Casting a ballot in the straw poll cost $5, and the Illinois Republican Party said more than 3600 people participated. Three quarters of them did so online, which is how Ron Paul claimed more than 50 percent of the vote.
"I think what this does is it shows the relative strengths of the candidates," said U.S. Sen. Mark Kirk at a press conference announcing the results. "Ron Paul is obviously a big online performer."
Georgia businessman Herman Cain finished second overall, but well back at 18 percent. Former Massachusetts Gov. Mitt Romney got third, powered by a relatively strong support from voters who showed up in person to cast ballots at straw polling places around the state.
Illinois' poll got little if any attention from the major candidates, though a representative from Paul's campaign said it sent email reminders to supporters in the state.
Kirk said he hopes the straw poll becomes a tradition, held every four years.

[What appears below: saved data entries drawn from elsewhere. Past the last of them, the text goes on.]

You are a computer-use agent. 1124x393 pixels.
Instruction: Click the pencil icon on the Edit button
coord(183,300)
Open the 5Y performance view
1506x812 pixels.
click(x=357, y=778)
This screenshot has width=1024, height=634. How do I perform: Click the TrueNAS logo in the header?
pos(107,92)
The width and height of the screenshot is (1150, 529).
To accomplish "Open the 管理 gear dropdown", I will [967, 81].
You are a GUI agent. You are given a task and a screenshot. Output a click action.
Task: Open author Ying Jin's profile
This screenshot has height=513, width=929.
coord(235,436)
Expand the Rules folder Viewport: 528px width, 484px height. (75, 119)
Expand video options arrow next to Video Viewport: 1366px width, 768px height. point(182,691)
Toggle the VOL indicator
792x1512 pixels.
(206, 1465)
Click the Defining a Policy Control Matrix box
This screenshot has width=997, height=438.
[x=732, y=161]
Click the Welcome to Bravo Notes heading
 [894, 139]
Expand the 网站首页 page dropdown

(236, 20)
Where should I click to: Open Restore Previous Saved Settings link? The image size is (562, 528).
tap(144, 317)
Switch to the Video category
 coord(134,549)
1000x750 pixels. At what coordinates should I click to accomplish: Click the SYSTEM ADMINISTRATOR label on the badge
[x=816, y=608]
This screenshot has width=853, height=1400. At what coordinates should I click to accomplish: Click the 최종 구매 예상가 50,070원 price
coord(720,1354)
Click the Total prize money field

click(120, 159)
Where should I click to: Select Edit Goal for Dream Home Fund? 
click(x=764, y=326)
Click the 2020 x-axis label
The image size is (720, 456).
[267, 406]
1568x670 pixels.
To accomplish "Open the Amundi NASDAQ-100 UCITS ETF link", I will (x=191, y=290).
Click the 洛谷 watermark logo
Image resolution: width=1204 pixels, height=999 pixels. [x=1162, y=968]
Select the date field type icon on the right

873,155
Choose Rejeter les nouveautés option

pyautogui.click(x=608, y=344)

"So that candidates - either on the Democratic side or Republican side - will come here not just to raise money but to campaign and seek votes from Rockford to Cairo," he said.
As for this election, Kirk guessed the Republican nomination will be "largely" decided by early February, more than a month before Illinois holds its primary.
"But we could be proved wrong, and the Illinois primary could still have an impact," Kirk said.
This was billed as the first statewide straw poll for Illinois, and there was some confusion over the rules. The party's website explained that multiple votes could be cast online using the same credit card, "in order to facilitate voting in households where there may be only one credit card, but more than one voter (a husband and wife, for instance)."
But at the press conference Saturday, organizers said such votes were not counted.
"I think there were roughly 30 people that tried to do that," Illinois GOP Chair Pat Brady said. "I don't think there was an ill-intent there. It's just that they tried to do it, but it wasn't allowed."
That apparently wasn't clear to the House Republican Organization, a political group headed by state Rep. Tom Cross, the GOP leader in the Illinois House. An email to supporters said online participants "can vote multiple times to 'run up the score' for your favorite candidate."
"Yeah - [Cross] was incorrect," Kirk said when asked about the email, which was first written about on the website Republican News Watch. "And so, we did find 30 people that tried to vote twice and they were eliminated."
This is the second straw poll taken in Illinois in the past month. In early October, a convention of Tea Party activists meeting in Schaumburg overwhelmingly supported Cain's candidacy.
Cain's second-place finish in this week's statewide poll followed intense media coverage of allegations that he sexually harassed several employees while heading the National Restaurant Association. Cain has denied the allegations.